Now we will compare the performance of these two methods and see how they differ when called multiple times on the same data. Imagine that we will want to compute a temporal mean for each level. To do that, we will loop over the levels and select all the forecast steps for each. We will enhance that code by adding timings, and by running the code multiple times, each time taking one more level into account.

[13]:
def filter_n_times(n, use_select):
    levs = all_levels[0:n+1]
    for lev in levs:
        if use_select:
            a = fs.select(shortName='t', level=lev).count()
        else:
            a = mv.read(data=fs, param='t', levelist=lev).count()

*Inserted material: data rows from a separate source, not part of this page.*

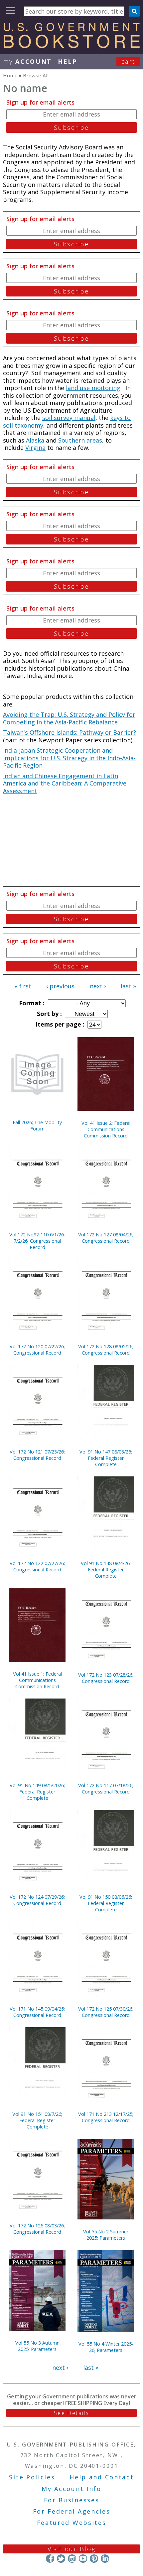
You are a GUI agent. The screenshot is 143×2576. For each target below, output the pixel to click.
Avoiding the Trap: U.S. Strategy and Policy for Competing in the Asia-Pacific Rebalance (69, 718)
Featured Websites (71, 2523)
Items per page (59, 1024)
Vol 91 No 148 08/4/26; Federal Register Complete (106, 1569)
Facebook (50, 2558)
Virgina (35, 448)
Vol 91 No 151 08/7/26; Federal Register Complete (37, 2120)
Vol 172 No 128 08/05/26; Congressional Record (105, 1349)
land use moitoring (93, 388)
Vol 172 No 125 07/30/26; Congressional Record (105, 2012)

# find the list of all levels
t_one_step = fs.select(shortName='t', step=0)
all_levels = t_one_step.grib_get_double('level')
num_levels = len(all_levels)

nlevs = []
times_read = []
times_select = []

for n in range(1, num_levels+1):
    nlevs.append(n)
    time1 = time.perf_counter()
    filter_n_times(n, use_select=True)
    timediff = time.perf_counter() - time1
    times_select.append(timediff)

    time1 = time.perf_counter()
    filter_n_times(n, use_select=False)
    timediff = time.perf_counter() - time1
    times_read.append(timediff)

import matplotlib.pyplot as plt

plt.plot(nlevs, times_select, label="select")
plt.plot(nlevs, times_read, label="read")
plt.xlabel("Number of filters")
plt.ylabel("time (s)")
plt.legend(loc='upper left')
plt.title('select vs read - small values mean faster')

plt.show()
../_images/examples_filtering_grib_data_21_0.png

The performance differences are due to the fact that select() caches its Fieldset indexes so that further filtering on the same Fieldset should be faster.